La realidad es simultánea, el lenguaje sucesivo, las palabras resultan limitadas para capturar la totalidad de los hechos en su contemporaneidad, la manera en que se inscriben en la memoria tampoco guarda correspondencia con ninguna secuencia cronológica, toda nuestra historia coexiste allí como un magma indiferenciado, que sólo puede ser enfriado y clasificado por un sistemático trabajo de correspondencias con datos y sucesos externos, en mi caso ese ordenador termina siendo las revistas recuperadas, sus fechas, y así y todo subsiste una zona incierta, nebulosa, que me obliga una y otra vez a tomar partido entre lo que recuerdo –o creo recordar- y lo que me muestran las páginas amarillentas.
Previo a que me prestaran “El delator”, ya otro viejo, sereno de la galería CADU, se entretiene con la lectura de historietas.
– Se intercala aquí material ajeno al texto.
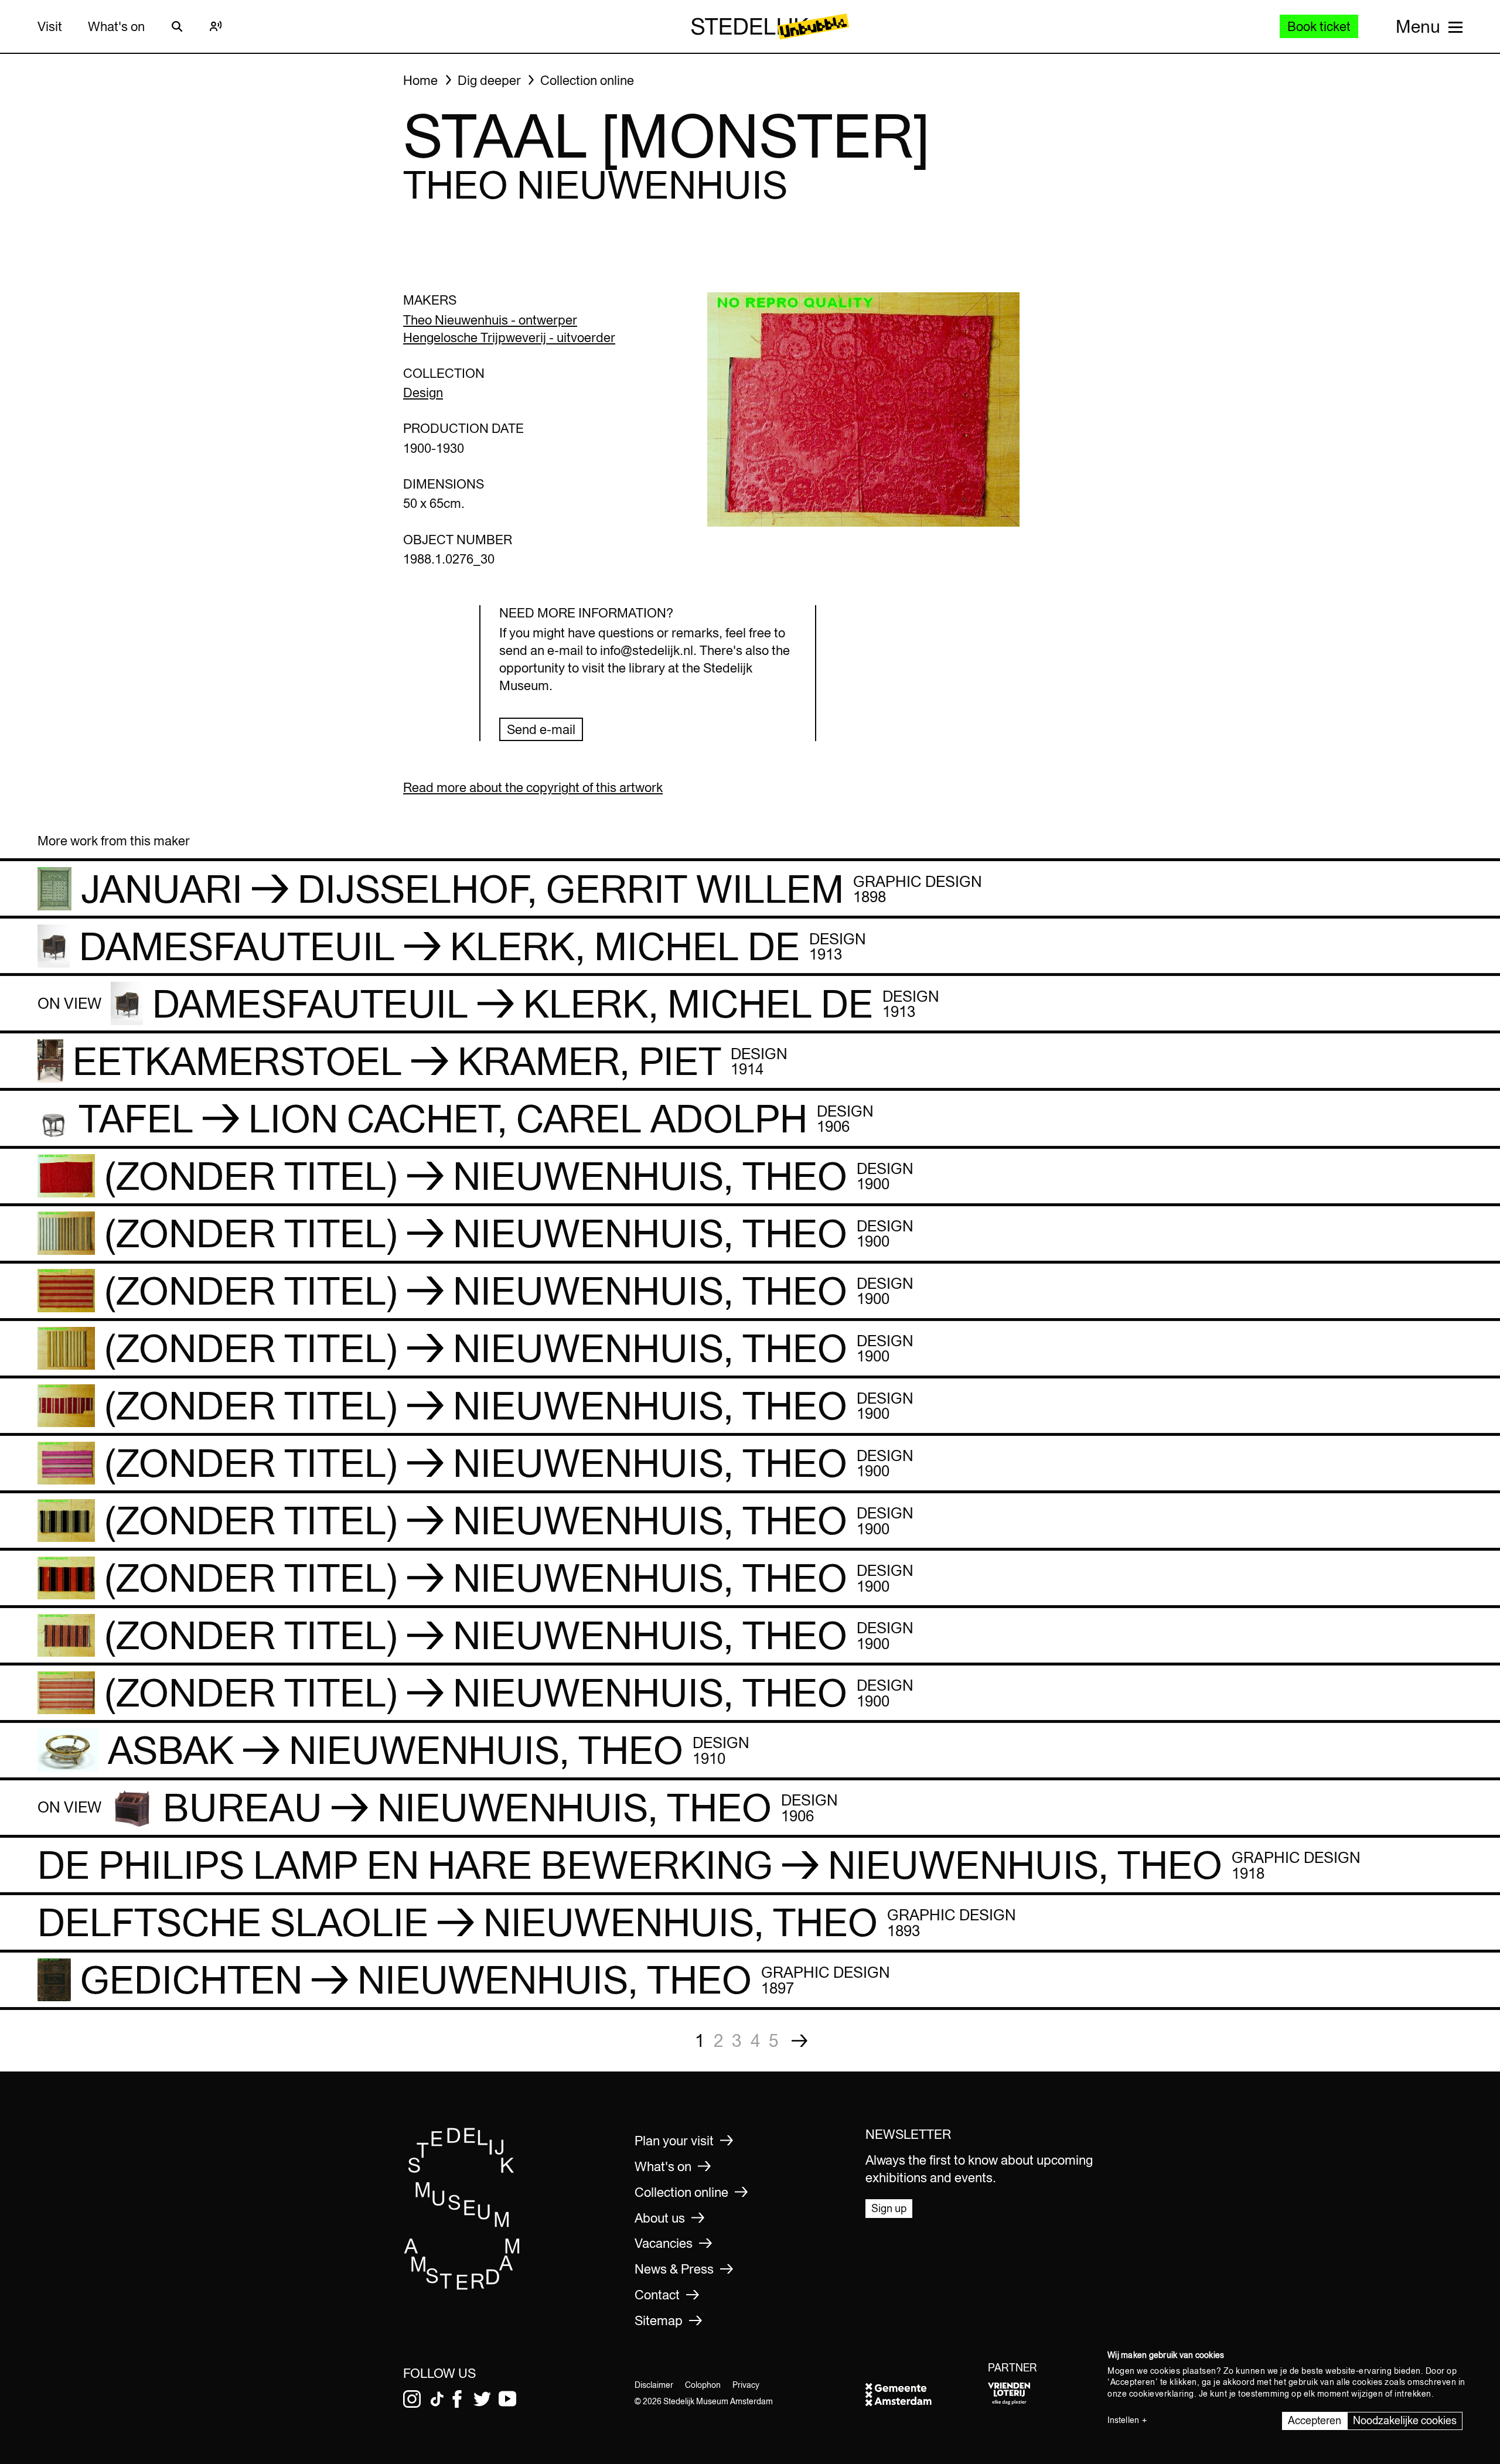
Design (423, 392)
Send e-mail (541, 729)
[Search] (177, 26)
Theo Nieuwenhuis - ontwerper (490, 319)
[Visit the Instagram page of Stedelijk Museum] (412, 2399)
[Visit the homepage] (462, 2286)
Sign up (888, 2208)
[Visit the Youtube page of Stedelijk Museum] (507, 2399)
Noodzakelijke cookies (1405, 2420)
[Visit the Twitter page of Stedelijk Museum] (482, 2399)
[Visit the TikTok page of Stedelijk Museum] (437, 2399)
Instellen (1123, 2420)
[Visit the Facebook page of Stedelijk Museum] (457, 2399)
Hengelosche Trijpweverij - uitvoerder (509, 337)
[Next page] (799, 2041)
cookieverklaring (1161, 2393)
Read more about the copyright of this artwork (533, 787)
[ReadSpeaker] (216, 26)
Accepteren (1314, 2420)
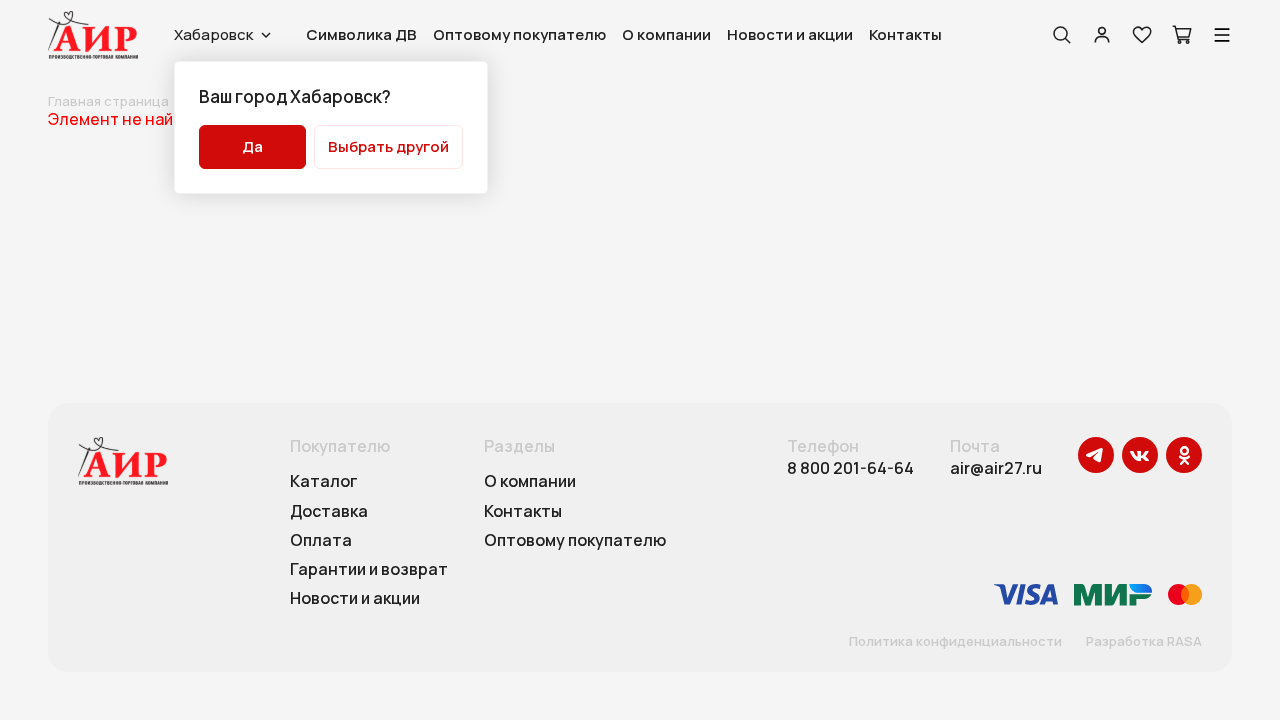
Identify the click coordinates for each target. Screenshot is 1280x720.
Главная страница (108, 101)
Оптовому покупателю (519, 34)
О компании (666, 34)
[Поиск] (1062, 35)
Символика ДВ (361, 34)
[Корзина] (1182, 35)
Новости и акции (790, 34)
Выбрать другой (388, 146)
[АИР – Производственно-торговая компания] (93, 35)
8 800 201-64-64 (850, 468)
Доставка (329, 512)
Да (252, 146)
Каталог (324, 482)
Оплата (321, 541)
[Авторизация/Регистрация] (1102, 35)
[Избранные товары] (1142, 35)
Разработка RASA (1144, 642)
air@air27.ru (996, 468)
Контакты (905, 34)
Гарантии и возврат (369, 570)
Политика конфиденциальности (955, 642)
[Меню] (1222, 35)
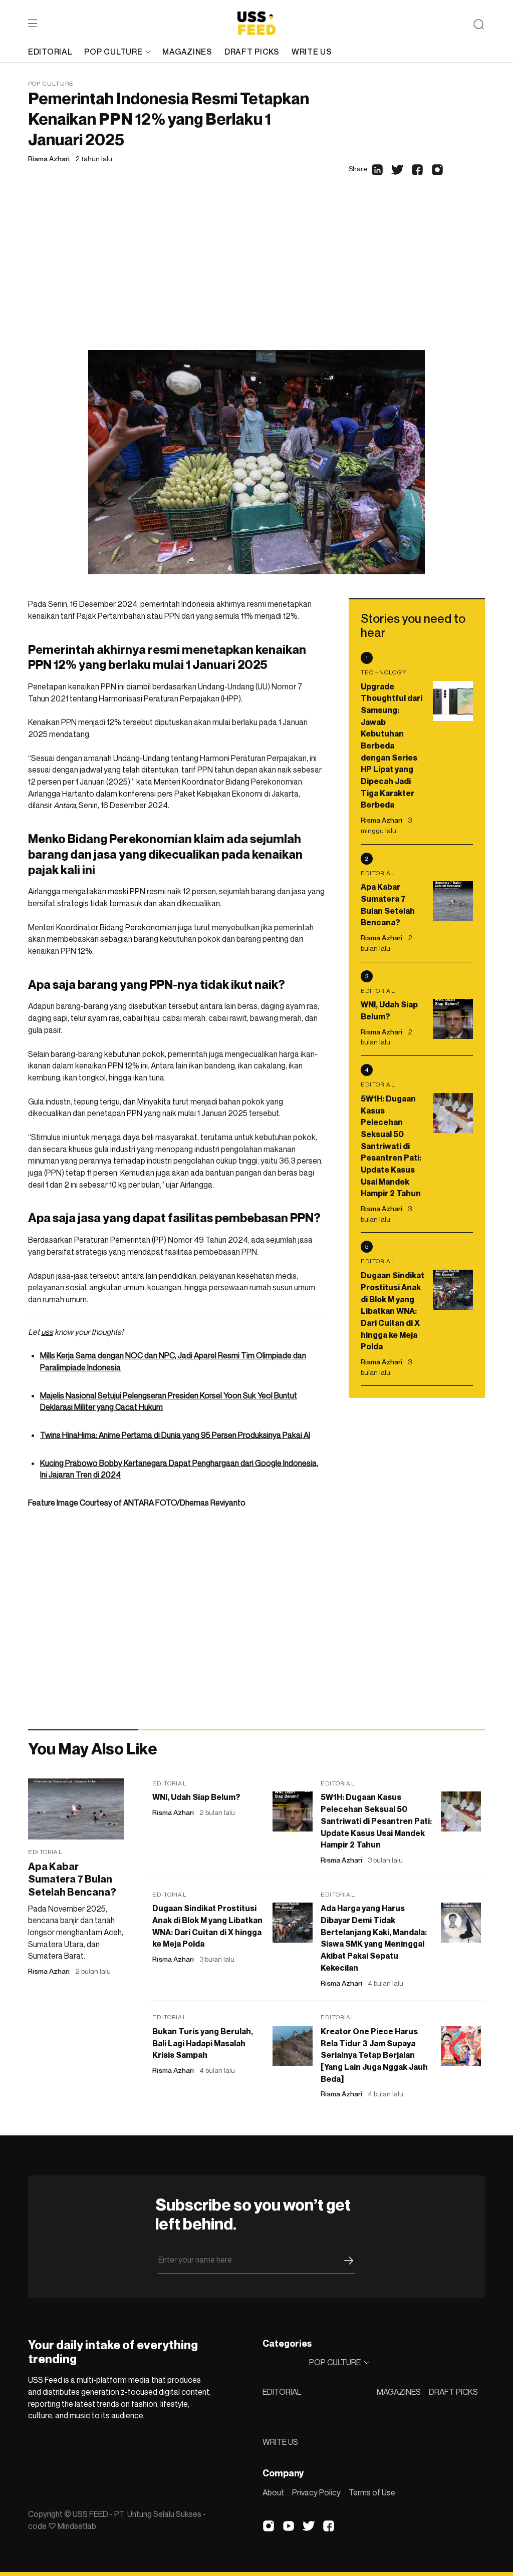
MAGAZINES (399, 2392)
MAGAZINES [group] (187, 52)
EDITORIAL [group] (50, 52)
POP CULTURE (113, 52)
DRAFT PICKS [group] (252, 52)
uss (47, 1332)
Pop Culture (51, 83)
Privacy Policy (316, 2492)
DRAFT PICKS (453, 2392)
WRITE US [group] (312, 52)
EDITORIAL (282, 2392)
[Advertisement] (256, 275)
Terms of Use (372, 2492)
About (273, 2492)
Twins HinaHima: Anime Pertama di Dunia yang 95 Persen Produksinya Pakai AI (175, 1435)
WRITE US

Mamá y papá lo conocen y se paran a charlar, es el padre de la amiga de mamá que después cumpliría años –el día que yo releo “El pueblo perdido”-, teniendo yo cuatro ese día de la galería CADU, octubre del ’61, porque con lo que el sereno –o encargado de vigilancia, porque los serenos son cuidadores nocturnos, y como dije, era de día-… con lo que, digo, el sereno -o encargado- se entretiene, lectura interrumpida por el saludo y la charla de mamá y papá que me llevan de la mano, cuidando que no me escape, ya que la galería CADU tenía al fondo una puertita que daba al vacío, lo que el sereno sujeta en la mano, y ahora no lee, pero seguirá leyendo no bien mamá y papá se despidan, debe ser “La cola del diablo”, flamante, recién aparecida, octubre del ’61, que no pude tener entonces y a pesar de eso lo deduzco de adulto, porque ni el viejo ni mamá y papá advierten ahora que mi atención –lejos de la temida por mamá y papá puerta abismal- está puesta en la hoja doblada, en ese cuadrito que recuerdo para siempre: Satanás –Mandinga- en un techo, empujando una caja fuerte para que caiga en la cabeza del Indio, y cuando finalmente, transcurridas las décadas, accedo a ese número, el cincuenta y ocho, “La cola del diablo”, en cuya tapa –una rareza- aparecen las señoritas de Pamela, luego llamadas Pamelitas, administradoras del asilo de ancianos donde el Indio es principal benefactor, y que van todos los meses a solicitarle su óbolo, para disgusto del Padrino… “La cola del diablo”, digo, de octubre del ’61, una de las primeras "Inéditas!", con la casi convicción de que allí voy a encontrar la imagen que atesoré durante tanto tiempo, me llevo otra sorpresa, como la del cangrejo en el semanario del indiecito, porque aparece, sí, la caja fuerte, y en otra secuencia Satanás observando desde arriba, pero no ambos elementos juntos, por lo que quizá no sólo haya contemplado el ejemplar detenido en un doblez, quizá el sereno me haya permitido ojearlo y así fue que dos dibujos distintos de la misma revista se fusionaron, se fijaron en otro falso recuerdo, como el del cangrejo.
Pero si fuera que el sereno me la prestó para ojearla no sería motu proprio, mamá tendría que haberle comentado antes que a mí me gustaban esas revistas, y después que yo señalara el ejemplar, llamando la atención de ella o algo por el estilo. Y ahora que lo conjeturo me parece que sí, que es lo que efectivamente debe haber sucedido, aunque tenga el resquemor que esta sea una más de las permanentes trampas de mi memoria.